Bars, restaurants now able to serve alcohol past 11pm after Gov. McMaster lifts ‘Last Call’ restriction
COLUMBIA (WOLO): Restaurants and bars have been given the ‘okay’ to resume normal alcohol sales effective today, Monday, March 1st. Governor McMaster made the announcement Friday, officially lifting the ‘Last Call’ order in South Carolina that’s been in effect since last July.
Tin Roof General Manager Chris Lehman says while the restriction slowed them down, like most bars, they adapted to remain profitable.
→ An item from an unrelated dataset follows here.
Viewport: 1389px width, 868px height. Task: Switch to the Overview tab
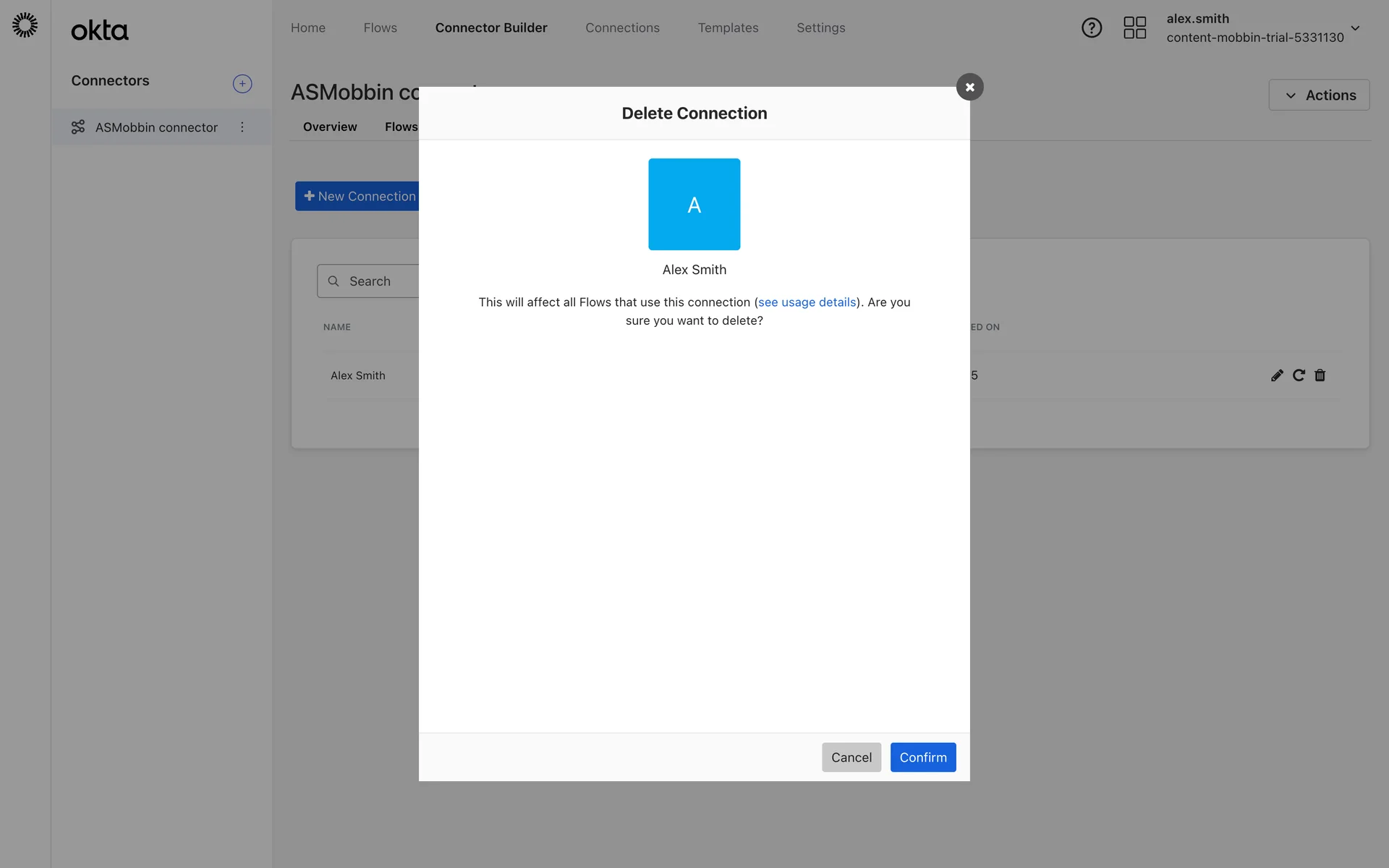[330, 127]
“We do see the earlier closings as kind of a blessing because it taught us to be more versatile, so hopefully we’ll be able to maintain the same early crowd we’ve been seeing, while still continuing to have the late night success,” said Lehman.
Lehman says he’s excited for the small return to normalcy. They’ll now stay open until 2 a.m.
“Hopefully we don’t see cases spike as we’re able to stay open late because the last thing any of us want is to have to go back afterward.”
Bar patron, Phillip Mcfalls, says he agrees. While he’s happy the restriction has been lifted, he encourages other to think about their neighbors. “We’re not past the point where we can stop being cautious. We have to still take precautions. Wear a mask, keep your distance; just try to stay safe, think about others,” Mcfalls said.
The return to late night hours d oesn’t mean those safety measures won’t be enforced. Columbia Fire issued 60 $100 mask violations this past weekend. Chief Aubrey Jenkins says he’s hopeful the extended hours could actually have a positive effect on crowding.
“I’m hoping that by extending it that people will more or less pace themselves, instead of everybody coming out early. Maybe some will come early, some will come mid-way, some will come late.,” said Chief Jenkins.
Now with the lifted restriction, bar-goers say it’s time for South Carolinians to make their own decisions.
“If you don’t feel comfortable, don’t go out. You go to a grocery store, you can catch COVID there. If you’re gonna catch COVID, you’re gonna catch COVID. If you need to go out to socialize, I think it’s great because mental illness is a real thing,” said bar patron Morgan Smith.
“People are intelligent enough to take that risk on their own. I trust that people will make the right decisions.We got to start trusting people at some point,” Mcfalls said.
Also in effect today, South Carolina Department of Commerce approval for events involving more than 250 people will no longer be required. South Carolinians are still strongly encouraged to take appropriate safety precautions, including practicing social distancing and wearing face coverings when social distancing is not possible.